为弯曲表面构建刚性折叠的通用Miura-Ori镶嵌物

Constructing rigid-foldable generalized Miura-ori tessellations for curved surfaces

论文作者

Hu, Yucai, Zhou, Yexin, Liang, Haiyi

论文摘要

折纸表明,通过在平坦材料上设计的折痕图案折叠来折叠三维弯曲表面的潜力。 Miura-Ori Tessellation是工程中广泛使用的模式,当部分折叠时平面。基于受限的优化,本文介绍了通用的miura-ori模式的构建,这些模式可以近似于不同曲率的三维参数表面,同时保留了标准的miura-ori的固有特性,包括可开发性,扁平性可宽容性,扁平性和刚性性。初始配置是通过用三角形的miura样单元细胞铺平目标表面来构建的,并用作优化的初始猜测。为了近似单个目标表面,一侧的一部分顶点附着在目标表面上。为了拟合两个目标表面,另一侧的一部分顶点也附在第二个目标表面上。参数坐标被用作目标表面上顶点的未知变量,而笛卡尔坐标是其他顶点的未知数。构建的广义Miura-Ori镶嵌物可以用单个自由度将固定状态刚好折叠到目标状态。
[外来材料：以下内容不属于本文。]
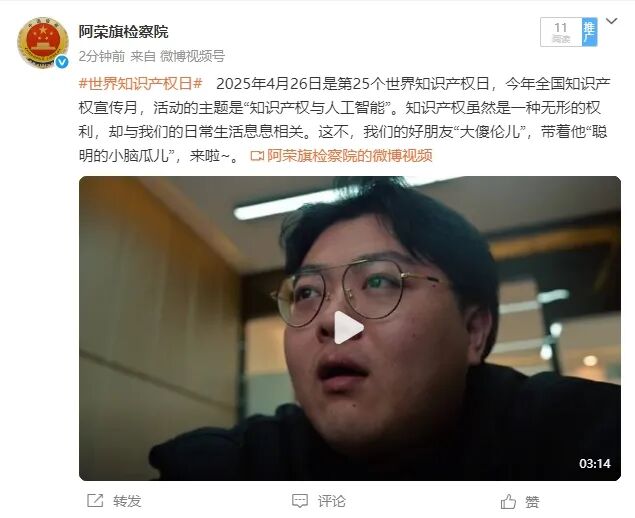
Task: Open the 评论 comments label
Action: pos(332,501)
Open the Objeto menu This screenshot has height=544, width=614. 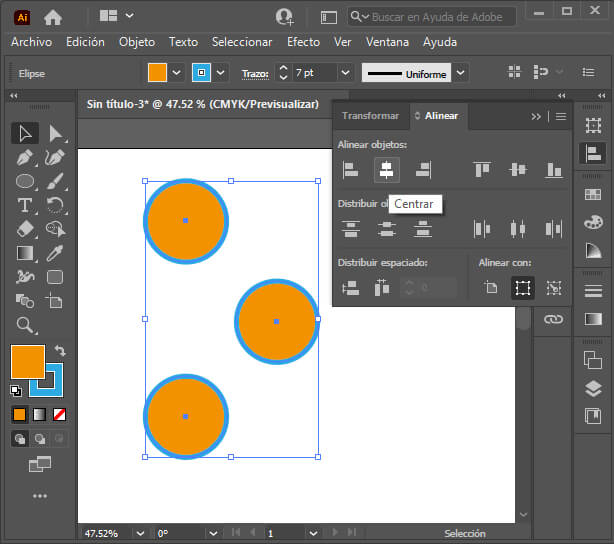137,42
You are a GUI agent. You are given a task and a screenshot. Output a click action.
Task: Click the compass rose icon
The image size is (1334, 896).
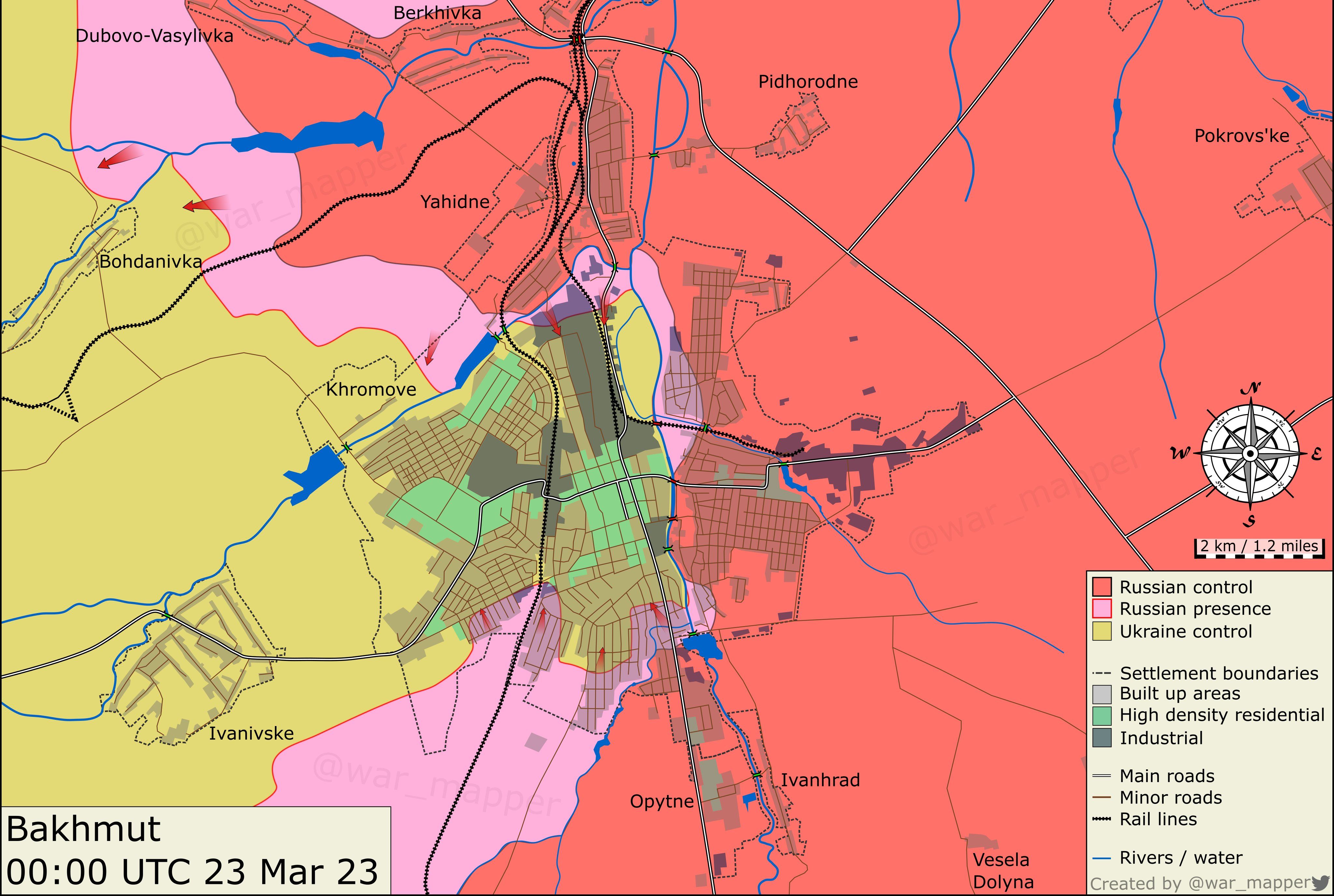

Origami has shown the potential to approximate three-dimensional curved surfaces by folding through designed crease patterns on flat materials. The Miura-ori tessellation is a widely used pattern in engineering and tiles the plane when partially folded. Based on constrained optimization, this paper presents the construction of generalized Miura-ori patterns that can approximate three-dimensional parametric surfaces of varying curvatures while preserving the inherent properties of the standard Miura-ori, including developability, flat-foldability and rigid-foldability. An initial configuration is constructed by tiling the target surface with triangulated Miura-like unit cells and used as the initial guess for the optimization. For approximation of a single target surface, a portion of the vertexes on the one side is attached to the target surface; for fitting of two target surfaces, a portion of vertexes on the other side is also attached to the second target surface. The parametric coordinates are adopted as the unknown variables for the vertexes on the target surfaces whilst the Cartesian coordinates are the unknowns for the other vertexes. The constructed generalized Miura-ori tessellations can be rigidly folded from the flat state to the target state with a single degree of freedom.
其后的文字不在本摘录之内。